(Data drawn from a collection)
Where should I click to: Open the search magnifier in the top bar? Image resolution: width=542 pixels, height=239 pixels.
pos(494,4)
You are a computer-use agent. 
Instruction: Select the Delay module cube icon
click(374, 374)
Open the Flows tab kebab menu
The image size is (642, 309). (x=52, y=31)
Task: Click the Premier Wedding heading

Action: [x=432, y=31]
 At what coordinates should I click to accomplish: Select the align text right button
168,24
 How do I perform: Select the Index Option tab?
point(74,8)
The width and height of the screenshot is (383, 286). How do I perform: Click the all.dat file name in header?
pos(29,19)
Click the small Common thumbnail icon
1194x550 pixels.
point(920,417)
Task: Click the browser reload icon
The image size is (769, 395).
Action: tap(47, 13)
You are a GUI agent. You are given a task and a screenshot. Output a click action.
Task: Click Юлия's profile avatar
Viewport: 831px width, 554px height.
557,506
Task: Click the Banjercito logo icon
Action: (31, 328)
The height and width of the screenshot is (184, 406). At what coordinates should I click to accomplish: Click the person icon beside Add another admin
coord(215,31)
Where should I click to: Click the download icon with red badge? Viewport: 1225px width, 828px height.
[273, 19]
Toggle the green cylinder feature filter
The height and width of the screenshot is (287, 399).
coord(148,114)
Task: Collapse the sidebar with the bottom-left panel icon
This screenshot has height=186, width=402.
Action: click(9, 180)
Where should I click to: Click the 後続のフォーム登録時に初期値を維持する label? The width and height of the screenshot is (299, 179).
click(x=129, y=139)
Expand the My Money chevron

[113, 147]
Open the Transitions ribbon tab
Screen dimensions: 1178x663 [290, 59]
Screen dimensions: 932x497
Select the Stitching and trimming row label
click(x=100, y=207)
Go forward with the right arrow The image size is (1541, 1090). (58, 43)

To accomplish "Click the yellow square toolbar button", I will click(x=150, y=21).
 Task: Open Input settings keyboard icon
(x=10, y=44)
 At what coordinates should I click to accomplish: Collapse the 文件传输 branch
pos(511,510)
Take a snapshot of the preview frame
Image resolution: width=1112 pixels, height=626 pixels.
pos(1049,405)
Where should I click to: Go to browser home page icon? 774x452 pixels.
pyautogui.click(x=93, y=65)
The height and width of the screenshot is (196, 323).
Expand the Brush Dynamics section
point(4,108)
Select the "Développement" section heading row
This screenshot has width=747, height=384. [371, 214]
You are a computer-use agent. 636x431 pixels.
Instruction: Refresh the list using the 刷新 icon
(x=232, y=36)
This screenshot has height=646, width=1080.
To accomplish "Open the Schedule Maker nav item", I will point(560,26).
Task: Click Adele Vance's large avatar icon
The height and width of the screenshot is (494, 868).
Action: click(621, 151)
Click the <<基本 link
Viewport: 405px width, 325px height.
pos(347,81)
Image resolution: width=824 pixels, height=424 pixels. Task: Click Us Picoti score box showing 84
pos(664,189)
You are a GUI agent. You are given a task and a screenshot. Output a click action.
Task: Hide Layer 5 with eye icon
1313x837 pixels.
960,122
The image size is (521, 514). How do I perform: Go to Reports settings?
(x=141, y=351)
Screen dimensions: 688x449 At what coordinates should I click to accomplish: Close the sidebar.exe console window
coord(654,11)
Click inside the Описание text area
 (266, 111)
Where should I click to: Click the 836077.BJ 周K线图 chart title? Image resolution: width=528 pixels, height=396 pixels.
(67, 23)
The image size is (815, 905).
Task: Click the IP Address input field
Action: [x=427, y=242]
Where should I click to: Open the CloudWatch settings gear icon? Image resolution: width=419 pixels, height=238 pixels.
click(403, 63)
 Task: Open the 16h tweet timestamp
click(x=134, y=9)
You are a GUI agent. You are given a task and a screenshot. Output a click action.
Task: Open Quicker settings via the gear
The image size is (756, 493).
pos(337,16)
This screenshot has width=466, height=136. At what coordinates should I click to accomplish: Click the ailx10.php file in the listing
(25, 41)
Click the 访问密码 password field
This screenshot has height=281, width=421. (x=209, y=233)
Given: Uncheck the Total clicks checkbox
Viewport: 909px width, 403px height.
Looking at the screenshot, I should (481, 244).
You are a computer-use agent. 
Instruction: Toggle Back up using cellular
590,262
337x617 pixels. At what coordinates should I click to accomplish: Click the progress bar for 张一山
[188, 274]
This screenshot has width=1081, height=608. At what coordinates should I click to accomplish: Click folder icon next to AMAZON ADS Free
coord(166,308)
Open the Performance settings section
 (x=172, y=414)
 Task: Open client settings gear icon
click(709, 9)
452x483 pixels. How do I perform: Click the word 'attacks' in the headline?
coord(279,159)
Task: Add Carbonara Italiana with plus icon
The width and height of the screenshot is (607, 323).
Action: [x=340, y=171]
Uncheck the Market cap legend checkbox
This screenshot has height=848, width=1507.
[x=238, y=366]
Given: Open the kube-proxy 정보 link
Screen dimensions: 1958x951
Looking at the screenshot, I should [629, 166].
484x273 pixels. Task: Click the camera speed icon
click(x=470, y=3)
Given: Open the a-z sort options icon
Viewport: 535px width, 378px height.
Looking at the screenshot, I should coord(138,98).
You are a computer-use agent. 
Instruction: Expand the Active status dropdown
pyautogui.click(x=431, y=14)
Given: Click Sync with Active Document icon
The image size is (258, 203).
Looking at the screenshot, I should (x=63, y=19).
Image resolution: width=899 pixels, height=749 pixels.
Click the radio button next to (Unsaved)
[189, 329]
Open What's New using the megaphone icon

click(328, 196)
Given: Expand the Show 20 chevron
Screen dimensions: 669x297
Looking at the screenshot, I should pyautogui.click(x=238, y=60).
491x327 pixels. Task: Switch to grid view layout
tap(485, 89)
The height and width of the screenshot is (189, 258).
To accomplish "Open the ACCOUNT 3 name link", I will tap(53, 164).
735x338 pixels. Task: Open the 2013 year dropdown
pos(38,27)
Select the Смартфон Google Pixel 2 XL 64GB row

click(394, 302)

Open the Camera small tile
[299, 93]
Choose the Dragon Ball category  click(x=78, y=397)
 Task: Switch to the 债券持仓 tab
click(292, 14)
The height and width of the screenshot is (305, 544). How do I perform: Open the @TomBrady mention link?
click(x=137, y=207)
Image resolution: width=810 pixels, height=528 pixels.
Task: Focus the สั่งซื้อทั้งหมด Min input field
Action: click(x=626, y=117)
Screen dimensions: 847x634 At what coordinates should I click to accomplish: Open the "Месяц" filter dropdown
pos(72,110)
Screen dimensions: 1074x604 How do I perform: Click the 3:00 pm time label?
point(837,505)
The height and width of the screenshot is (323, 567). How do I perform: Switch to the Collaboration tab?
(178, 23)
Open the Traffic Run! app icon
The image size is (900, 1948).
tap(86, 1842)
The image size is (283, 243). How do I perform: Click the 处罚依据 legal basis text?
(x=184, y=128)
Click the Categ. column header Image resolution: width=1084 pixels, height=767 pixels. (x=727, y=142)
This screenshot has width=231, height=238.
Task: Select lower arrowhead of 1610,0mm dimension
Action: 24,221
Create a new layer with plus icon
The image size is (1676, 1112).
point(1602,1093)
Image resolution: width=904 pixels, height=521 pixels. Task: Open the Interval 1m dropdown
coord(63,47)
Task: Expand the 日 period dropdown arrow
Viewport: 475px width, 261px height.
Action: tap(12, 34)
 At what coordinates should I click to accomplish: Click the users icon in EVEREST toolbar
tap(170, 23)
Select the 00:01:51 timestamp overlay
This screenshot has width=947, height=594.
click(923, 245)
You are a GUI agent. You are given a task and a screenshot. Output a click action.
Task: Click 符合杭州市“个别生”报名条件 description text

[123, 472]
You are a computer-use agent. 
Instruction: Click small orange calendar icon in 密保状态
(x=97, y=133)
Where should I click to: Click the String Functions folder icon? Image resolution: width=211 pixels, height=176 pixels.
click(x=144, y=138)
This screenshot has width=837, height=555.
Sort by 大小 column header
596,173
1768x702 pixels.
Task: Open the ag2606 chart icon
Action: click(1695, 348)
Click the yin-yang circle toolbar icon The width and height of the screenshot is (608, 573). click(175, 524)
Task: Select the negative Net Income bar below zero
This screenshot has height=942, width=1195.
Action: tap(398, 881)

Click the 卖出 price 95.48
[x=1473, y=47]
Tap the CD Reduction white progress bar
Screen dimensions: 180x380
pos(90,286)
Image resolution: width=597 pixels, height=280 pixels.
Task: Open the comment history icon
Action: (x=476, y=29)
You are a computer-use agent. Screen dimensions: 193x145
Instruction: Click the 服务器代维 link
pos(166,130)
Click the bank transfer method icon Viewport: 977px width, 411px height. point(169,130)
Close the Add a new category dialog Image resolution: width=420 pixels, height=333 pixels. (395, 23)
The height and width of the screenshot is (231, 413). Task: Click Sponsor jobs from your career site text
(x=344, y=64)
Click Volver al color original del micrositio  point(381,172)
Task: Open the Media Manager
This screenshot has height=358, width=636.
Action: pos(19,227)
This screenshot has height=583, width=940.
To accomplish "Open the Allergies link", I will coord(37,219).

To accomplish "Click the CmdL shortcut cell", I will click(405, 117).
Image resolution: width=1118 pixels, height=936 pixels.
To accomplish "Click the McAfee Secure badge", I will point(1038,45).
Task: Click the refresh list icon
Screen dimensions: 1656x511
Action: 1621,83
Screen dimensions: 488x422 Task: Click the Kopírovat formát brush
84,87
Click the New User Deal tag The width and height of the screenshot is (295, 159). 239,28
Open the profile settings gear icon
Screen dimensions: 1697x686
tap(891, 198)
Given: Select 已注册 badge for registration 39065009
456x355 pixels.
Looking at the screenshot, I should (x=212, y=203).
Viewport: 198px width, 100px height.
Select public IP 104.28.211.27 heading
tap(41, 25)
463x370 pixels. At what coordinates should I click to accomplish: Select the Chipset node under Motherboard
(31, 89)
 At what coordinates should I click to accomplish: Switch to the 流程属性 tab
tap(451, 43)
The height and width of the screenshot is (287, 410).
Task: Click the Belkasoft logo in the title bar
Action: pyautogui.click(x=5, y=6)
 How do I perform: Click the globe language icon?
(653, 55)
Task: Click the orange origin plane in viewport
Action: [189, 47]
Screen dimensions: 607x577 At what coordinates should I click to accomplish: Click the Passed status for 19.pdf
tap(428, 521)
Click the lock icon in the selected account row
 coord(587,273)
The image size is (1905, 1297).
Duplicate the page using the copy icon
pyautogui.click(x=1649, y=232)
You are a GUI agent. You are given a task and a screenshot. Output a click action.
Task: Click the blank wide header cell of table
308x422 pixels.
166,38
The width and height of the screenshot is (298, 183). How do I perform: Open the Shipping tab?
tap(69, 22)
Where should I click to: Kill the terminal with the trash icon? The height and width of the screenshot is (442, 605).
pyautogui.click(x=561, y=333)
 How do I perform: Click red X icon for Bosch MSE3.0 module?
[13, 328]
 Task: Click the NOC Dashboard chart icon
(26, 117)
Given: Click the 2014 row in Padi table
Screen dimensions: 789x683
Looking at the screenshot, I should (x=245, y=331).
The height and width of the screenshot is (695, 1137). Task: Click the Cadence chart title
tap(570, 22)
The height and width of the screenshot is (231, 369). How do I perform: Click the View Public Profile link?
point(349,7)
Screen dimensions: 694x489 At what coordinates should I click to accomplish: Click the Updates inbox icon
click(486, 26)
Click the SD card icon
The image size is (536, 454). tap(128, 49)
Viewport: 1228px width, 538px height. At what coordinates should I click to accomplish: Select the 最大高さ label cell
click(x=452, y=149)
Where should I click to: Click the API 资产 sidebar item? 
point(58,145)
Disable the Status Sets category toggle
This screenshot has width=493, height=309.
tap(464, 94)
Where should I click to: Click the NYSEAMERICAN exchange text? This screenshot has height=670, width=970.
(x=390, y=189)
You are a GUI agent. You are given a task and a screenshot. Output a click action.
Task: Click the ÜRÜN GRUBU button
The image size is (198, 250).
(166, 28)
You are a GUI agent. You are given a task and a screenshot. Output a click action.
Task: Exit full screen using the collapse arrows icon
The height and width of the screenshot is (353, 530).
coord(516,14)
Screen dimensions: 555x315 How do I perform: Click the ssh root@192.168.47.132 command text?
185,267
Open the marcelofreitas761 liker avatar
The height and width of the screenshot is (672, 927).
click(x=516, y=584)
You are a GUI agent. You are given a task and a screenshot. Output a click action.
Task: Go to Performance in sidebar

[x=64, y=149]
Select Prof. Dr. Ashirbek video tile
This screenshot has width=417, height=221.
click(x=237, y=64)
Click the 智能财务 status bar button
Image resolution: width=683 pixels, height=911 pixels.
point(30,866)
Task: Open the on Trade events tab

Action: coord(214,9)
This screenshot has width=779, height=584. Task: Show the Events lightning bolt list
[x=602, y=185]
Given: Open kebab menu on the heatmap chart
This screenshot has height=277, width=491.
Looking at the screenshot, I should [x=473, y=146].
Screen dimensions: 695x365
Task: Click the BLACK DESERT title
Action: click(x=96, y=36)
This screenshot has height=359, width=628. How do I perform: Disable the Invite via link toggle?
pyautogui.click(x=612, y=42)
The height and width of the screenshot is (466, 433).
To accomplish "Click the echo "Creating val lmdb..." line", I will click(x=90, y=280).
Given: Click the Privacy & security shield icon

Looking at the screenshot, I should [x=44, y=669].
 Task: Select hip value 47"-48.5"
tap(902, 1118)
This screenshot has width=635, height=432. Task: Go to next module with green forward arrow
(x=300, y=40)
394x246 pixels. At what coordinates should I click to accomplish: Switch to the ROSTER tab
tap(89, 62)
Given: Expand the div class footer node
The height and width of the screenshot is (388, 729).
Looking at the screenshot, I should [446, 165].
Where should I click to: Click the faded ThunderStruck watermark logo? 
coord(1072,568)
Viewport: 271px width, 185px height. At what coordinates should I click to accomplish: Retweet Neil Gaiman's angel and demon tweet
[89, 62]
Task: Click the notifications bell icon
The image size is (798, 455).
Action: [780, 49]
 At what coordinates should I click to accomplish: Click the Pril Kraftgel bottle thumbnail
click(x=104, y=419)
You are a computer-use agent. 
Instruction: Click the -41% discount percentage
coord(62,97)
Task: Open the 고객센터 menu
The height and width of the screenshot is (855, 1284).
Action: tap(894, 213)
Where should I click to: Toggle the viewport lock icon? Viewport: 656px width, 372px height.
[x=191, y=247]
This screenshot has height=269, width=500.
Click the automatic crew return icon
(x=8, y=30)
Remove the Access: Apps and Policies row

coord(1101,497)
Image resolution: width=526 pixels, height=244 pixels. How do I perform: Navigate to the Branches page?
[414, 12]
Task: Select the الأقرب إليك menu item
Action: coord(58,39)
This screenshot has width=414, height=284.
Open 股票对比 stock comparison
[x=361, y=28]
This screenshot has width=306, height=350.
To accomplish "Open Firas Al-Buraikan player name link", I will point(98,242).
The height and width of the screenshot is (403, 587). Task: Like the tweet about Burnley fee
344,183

EXERCISE TASK
Reproduce the data word for word, from the line containing "text right button" down to the line containing "Action: (31, 328)", with both of those lines included.

REPLY
 At what coordinates should I click to accomplish: Select the align text right button
168,24
 How do I perform: Select the Index Option tab?
point(74,8)
The width and height of the screenshot is (383, 286). How do I perform: Click the all.dat file name in header?
pos(29,19)
Click the small Common thumbnail icon
1194x550 pixels.
point(920,417)
Task: Click the browser reload icon
The image size is (769, 395).
Action: tap(47, 13)
You are a GUI agent. You are given a task and a screenshot. Output a click action.
Task: Click Юлия's profile avatar
Viewport: 831px width, 554px height.
557,506
Task: Click the Banjercito logo icon
Action: (31, 328)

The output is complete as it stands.